» Text:
Hundreds of habits allow us to live successfully through the weeks and years of our lives. Except when they don’t. That is, when they hurt our health, our relationships, or our careers. If you think that habits are difficult to change, whether they’re attached to individuals or groups, you’d be right. But Charles Duhigg’s, “The Power of Habit,” makes trying to change them sound like fun, or at least an interesting challenge.
Let’s start with an easy one (haha): weight loss. Researchers know that some habits, called ‘keystone habits,’ “have the power to start a chain reaction,” and influence other habits. The keystone habit for weight loss is to keep a food journal.
National Institute of Health researchers tested this out with a group of sixteen hundred obese people, whom they instructed to write, just one day a week, what they ate. In time and without urging, many of the study’s subjects recorded this information more often, and keeping track eventually became a habit. From there, some used their journals to plan meals, find patterns in their eating and make other lifestyle changes, which demonstrated that “keystone habits start a process that over time, transforms everything.” (Anyone who’s ever joined Weight Watchers knows how effective recording food intake is.)
From January 1 on, I skipped the daily glass of wine, certain that the loss of those calories would cause a dramatic dip in weight. But it didn’t. Some days my weight went up and once or twice it dropped by half a pound. A week ago my husband and I began to write what we ate, consulted with an old Weight Watchers points counter (so many calories equal a point), and limited ourselves to the total points WW recommended for our current weight. Voila! We eat more veggies, exercise about the same amount, and think twice before we put something in our mouths that has more points than the value it provides.
What I read about how to change dietary habits, it reminded me of information I once knew and either forgot or ignored. What excited me more were the chapters on strategies organizational leaders, from CEO’s to coaches, used to change the habits of groups. It’s no accident that you get great service in any Starbucks you enter, or that pregnant women receive coupons in the mail for baby items from Target. (Forget imagining that any of us has any privacy). When patients recovering from hip or knee surgery change keystone habits, that is, when they write down their rehab plans, they increase the odds that they’ll commit to regular physical therapy and hasten their recovery.
Duhigg takes volumes of research on habits and makes it readable and fascinating. I plan to recommend it to two friends, one who wants to make changes in an organization and one who wants to change the world. And did I mention that it’s a nonfiction book you can read in bed and not fall asleep midway through a paragraph?

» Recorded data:
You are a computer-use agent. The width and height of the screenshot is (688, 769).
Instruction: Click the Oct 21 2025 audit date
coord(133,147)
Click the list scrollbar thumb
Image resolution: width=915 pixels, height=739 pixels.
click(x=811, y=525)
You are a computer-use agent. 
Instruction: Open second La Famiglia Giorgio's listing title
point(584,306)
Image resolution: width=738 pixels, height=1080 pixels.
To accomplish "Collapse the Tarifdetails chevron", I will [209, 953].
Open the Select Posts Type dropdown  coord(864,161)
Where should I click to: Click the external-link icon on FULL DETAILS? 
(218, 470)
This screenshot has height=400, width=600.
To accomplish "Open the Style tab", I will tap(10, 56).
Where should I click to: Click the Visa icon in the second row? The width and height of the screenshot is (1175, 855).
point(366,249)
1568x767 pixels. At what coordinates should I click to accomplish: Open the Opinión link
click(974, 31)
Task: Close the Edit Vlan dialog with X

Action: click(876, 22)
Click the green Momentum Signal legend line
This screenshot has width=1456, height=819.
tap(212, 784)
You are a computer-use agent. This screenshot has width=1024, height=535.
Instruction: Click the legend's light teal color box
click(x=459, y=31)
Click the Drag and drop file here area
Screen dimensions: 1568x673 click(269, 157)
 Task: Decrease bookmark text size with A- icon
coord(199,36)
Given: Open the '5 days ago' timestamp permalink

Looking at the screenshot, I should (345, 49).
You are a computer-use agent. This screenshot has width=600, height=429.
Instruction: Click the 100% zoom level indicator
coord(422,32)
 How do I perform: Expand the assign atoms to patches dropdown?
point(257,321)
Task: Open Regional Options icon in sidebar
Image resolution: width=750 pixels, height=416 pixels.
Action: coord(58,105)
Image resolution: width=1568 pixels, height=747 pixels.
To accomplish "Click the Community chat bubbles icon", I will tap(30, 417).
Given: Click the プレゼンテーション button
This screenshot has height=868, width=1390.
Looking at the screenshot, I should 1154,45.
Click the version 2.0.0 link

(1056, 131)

» Activity A:
Translate this sentence from the book review into Spanish: "The keystone habit for weight loss is to keep a food journal."
» Activity B:
Rewrite the passage of the book review from "National Institute of" to "food intake is.)", replacing "journals" with "notebooks".

» Task answer A:
El hábito clave para perder peso es llevar un diario de alimentos.

» Task answer B:
National Institute of Health researchers tested this out with a group of sixteen hundred obese people, whom they instructed to write, just one day a week, what they ate. In time and without urging, many of the study’s subjects recorded this information more often, and keeping track eventually became a habit. From there, some used their notebooks to plan meals, find patterns in their eating and make other lifestyle changes, which demonstrated that “keystone habits start a process that over time, transforms everything.” (Anyone who’s ever joined Weight Watchers knows how effective recording food intake is.)